━━━ Records shown ━━━
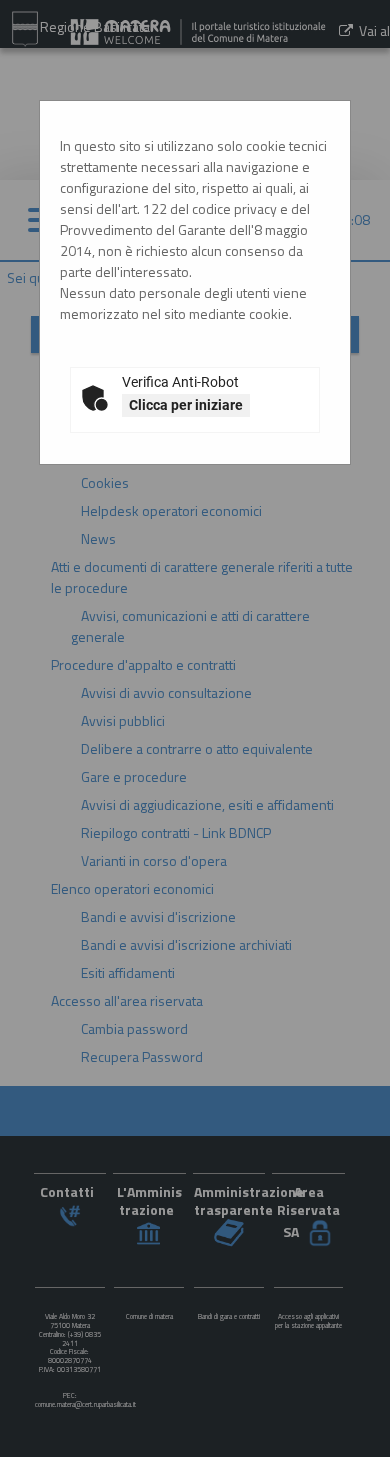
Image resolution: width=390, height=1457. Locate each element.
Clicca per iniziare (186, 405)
━━━
━━━ Records shown ━━━
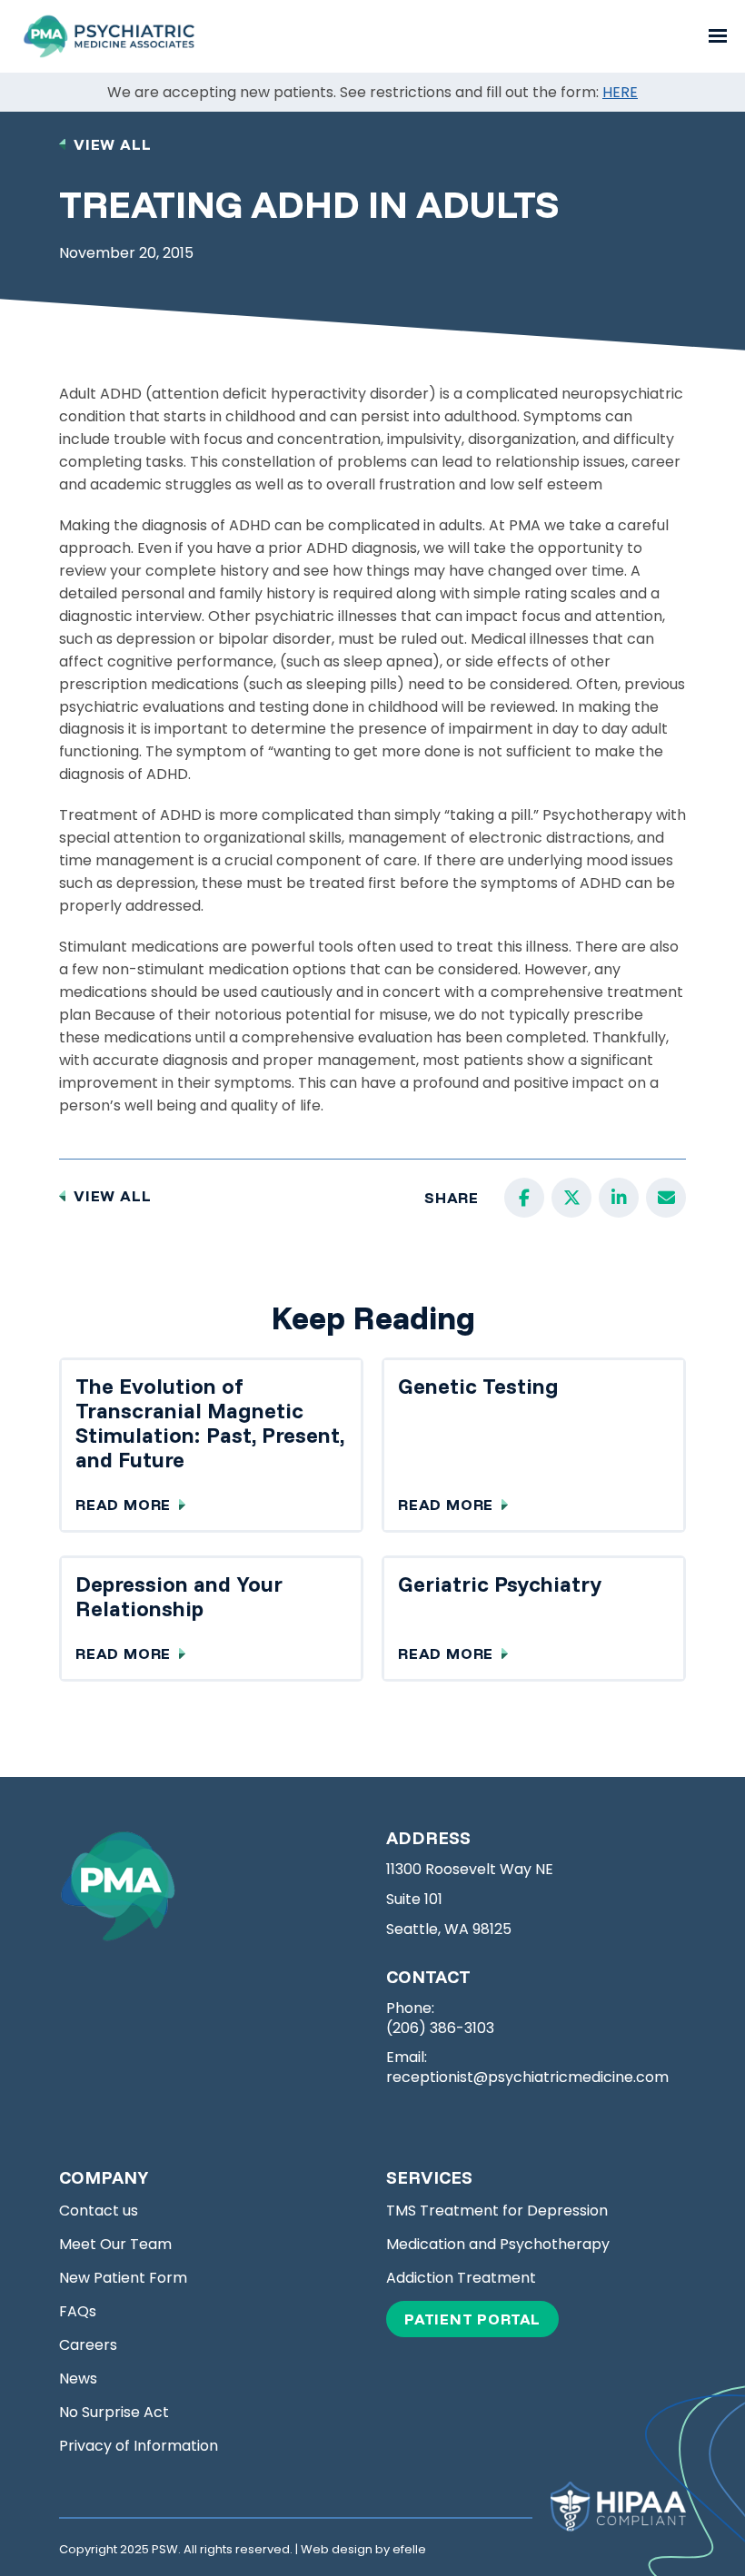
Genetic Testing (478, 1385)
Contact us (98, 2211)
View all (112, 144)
━━━
■ Task to complete ■
Could you restate, word for word, the lines above from the one with "Image resolution: width=390, height=1457." to the one with "Clicca per iniziare (186, 405)", both included?

■ Written response ■
Image resolution: width=390, height=1457. Locate each element.
Clicca per iniziare (186, 405)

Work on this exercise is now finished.